ドイツの性病病院

初期近代のドイツにおける性病病院の歴史を研究した論文を読む。文献は、Juette, Robert, “Syphilis and Confinement: Hospitals in Early Modern Germany”, Norbert Finzsh and Robert Juette eds., Institutions of Confinement: Hospitals, Asylums and Prisons in Western Europe and North America, 1500-1950 (Cambridge: Cambridge University Press, 1996), 97-116.

1495年にナポリを攻囲していたフランス軍において新しい病気の爆発的な流行があったのが、ヨーロッパで梅毒が確認された最初の事例であるとされる。
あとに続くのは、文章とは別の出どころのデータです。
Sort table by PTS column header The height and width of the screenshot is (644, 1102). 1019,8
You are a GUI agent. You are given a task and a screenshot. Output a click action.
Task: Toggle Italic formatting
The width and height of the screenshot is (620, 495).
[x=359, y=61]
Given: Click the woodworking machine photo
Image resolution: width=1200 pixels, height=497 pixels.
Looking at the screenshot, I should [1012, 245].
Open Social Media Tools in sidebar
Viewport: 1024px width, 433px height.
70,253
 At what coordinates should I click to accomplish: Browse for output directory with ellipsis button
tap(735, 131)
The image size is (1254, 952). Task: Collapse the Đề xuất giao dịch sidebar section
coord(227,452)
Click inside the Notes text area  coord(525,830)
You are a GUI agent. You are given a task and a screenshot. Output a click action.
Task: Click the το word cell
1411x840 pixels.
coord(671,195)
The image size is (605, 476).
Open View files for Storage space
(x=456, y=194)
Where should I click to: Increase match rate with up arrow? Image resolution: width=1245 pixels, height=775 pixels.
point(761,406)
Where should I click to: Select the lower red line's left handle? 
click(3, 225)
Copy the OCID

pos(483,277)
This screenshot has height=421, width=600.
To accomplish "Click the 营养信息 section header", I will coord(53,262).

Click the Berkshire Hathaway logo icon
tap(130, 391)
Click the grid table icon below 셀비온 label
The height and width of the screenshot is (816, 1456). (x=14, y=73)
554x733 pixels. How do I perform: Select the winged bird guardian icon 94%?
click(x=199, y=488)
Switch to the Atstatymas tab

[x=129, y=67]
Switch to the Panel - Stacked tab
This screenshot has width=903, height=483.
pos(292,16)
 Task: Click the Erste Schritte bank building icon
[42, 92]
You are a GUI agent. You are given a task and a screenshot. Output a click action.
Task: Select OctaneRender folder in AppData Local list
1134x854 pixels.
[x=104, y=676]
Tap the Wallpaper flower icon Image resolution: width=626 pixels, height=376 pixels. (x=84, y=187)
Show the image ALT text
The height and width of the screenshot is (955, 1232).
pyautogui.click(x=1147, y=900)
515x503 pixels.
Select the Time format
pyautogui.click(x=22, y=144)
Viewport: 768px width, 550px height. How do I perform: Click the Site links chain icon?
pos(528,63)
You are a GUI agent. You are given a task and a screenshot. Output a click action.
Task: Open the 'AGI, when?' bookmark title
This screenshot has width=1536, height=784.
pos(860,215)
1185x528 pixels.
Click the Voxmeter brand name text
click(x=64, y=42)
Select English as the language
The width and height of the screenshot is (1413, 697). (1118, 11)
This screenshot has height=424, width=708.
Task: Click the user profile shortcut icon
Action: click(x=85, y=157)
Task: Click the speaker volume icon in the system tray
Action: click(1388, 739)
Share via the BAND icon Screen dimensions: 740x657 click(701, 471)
傭兵部隊の解散と移動に伴って梅毒は速やかに全ヨーロッパに広まり、翌1496年にはドイツ語圏の各都市で「新しい病気があらわれた」という報告が相次いだ。

この病気の流行に対して、この論文が確認しただけでも20以上の都市で貧しい梅毒患者のための病院が建設されている。これらの病院は市の中心から外れた場所に作られていたが、ペスト病院やらい病院と違って、市の外に建てられていたわけではない。(たぶん、この点はとても重要であろう。)また、そこでは医療の役割が強調されており、貧しいものが慢性の伝染病にかかったときに、それに対して治療をほどこすことができる仕組みが最も早く作られた例であった。

性病患者と浮浪者と犯罪者が混合収容されて「大いなる閉じ込めをされていた」という半世紀前のフーコーの考え方は、少なくともその額面のままで受け取る医学史研究者は一人もいない。性病のインパクトは、もちろん道徳と結びつけて病気を捉える態度を形成したということもあるが、公的・私的な医療への需要を高めたということのほうが重要だろう。